Canadian privacy chief heads to Microsoft to take on leading role

After 26 years at the Royal Bank of Canada, working in an environment where privacy is paramount to corporate success, Peter Cullen will soon be heading to Redmond, Wash., to help take Microsoft Corp.’s Trustworthy Computing initiative resolutely into the 21st century.

Cullen will take over the role on July 14.

But Cullen is going to have his work cut out. In word association games, Microsoft has never been the first response to words like privacy or trust. Bill Gates admitted as much when he launched the Trustworthy Computing initiative last February – all occurring during a time when the company battled antitrust law suits and had the U.S. Federal Trade Commission rule that its Passport online authentication service had security and privacy flaws.

So one might wonder: why make the move from relative obscurity to becoming the chief privacy strategist for a company that is, whether deserved or not, often a lightening rod for criticism?

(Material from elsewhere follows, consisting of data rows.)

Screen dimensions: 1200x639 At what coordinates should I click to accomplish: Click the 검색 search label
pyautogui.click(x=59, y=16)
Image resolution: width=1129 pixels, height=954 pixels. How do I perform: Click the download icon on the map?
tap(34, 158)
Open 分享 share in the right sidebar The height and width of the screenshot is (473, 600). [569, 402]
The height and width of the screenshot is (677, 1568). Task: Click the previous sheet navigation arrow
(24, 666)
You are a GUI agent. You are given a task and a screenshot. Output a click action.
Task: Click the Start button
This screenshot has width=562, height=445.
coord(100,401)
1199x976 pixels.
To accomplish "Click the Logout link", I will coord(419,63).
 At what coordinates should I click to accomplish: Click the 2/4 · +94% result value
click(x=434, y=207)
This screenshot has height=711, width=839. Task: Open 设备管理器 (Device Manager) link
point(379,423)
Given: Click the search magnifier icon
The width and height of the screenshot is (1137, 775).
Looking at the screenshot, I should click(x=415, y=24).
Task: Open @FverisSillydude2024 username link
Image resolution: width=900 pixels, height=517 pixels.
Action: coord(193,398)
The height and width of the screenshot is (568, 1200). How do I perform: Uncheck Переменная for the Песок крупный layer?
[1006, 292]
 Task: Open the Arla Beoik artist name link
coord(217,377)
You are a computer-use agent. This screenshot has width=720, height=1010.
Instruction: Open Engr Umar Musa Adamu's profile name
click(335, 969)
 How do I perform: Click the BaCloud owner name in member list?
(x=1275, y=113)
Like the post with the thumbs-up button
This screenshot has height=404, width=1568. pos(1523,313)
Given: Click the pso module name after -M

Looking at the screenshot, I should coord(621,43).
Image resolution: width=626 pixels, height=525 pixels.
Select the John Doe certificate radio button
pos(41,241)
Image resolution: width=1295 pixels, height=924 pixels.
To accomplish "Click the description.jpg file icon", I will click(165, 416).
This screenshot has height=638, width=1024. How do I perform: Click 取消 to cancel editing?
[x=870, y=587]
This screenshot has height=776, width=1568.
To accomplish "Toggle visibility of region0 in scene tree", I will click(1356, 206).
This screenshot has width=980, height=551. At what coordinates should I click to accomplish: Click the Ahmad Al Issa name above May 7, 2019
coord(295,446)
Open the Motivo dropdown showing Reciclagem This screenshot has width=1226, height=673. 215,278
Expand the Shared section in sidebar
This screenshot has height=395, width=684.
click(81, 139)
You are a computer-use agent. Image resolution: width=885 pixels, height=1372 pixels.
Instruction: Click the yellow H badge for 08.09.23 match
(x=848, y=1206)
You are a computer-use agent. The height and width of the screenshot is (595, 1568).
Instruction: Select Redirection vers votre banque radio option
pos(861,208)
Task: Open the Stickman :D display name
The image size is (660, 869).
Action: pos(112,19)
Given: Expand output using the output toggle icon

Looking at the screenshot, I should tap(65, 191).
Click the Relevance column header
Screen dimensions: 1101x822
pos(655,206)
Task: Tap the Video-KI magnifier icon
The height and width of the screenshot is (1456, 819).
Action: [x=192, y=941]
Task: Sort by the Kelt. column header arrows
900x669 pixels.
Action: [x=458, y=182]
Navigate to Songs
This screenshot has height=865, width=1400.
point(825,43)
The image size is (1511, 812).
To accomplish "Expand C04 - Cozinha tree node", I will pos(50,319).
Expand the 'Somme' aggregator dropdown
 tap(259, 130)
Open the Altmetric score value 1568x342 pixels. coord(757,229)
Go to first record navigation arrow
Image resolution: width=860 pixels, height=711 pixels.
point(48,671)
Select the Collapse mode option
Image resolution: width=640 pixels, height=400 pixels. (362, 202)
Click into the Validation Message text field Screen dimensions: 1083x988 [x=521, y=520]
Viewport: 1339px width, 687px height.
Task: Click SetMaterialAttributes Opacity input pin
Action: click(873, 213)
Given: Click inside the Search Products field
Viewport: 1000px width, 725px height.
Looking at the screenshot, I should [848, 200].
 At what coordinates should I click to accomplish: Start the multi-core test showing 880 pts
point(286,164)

“I am really deeply passionate about consumer privacy issues,” Cullen said. “Microsoft, in my view, has a really compelling vision about the way that privacy integrates with an overall trustworthy computing platform.”

Cullen admitted the job will be a challenge but said good, sound communication with Microsoft’s customers will be the key to success.

“Part of the way you help generate trust with customers is to talk a little differently about how Microsoft is protecting privacy and find ways to communicate what is going on,” he said.

“Like in the financial services, where there was a push to help customers understand how their information was used, I think there are similar opportunities in other industries as well to better communicate with our customers.”

When queried whether Microsoft has an image problem, whether people inherently think trust when they think of Microsoft, Cullen admitted it was, for him, too soon to tell.

“I don’t know the products well enough to be able to answer that right now. I think I need a little more time.”

So his starting point is going to be his own education.

“A huge priority for me at the start is to do a heck of a lot of listening to develop a really good understanding about where other people see the opportunities,” he said.

Lead, don’t follow

Since 9/11 there have been many complaints, both north and south of the border, that increased security has come at the cost of decreased privacy. Cullen doesn’t entirely buy the logic.

“It is very, very difficult to have good privacy without a good security foundation,” he said.

Microsoft’s goal is to integrate security and privacy into both product reliability and the overall integrity of the business, he said.

With more stringent privacy laws percolating through the business world (for example PIPEDA in Canada and HIPAA in the U.S.), Cullen said leading, rather than following regulation, is the best way to go.

“Those, and other legislation around the world where Microsoft has business, vary significantly so the correct way to view it is thinking about what is important to the customers and the level of standards and expectations that they have, and finding ways to meet that level of expectation,” he said.

A Vancouver native, Cullen will be reporting to Scott Charney, Microsoft’s chief Trustworthy Computing strategist. Cullen added that he is looking forward to moving back to the west coast.

“As far as I remember, you don’t have to shovel rain.”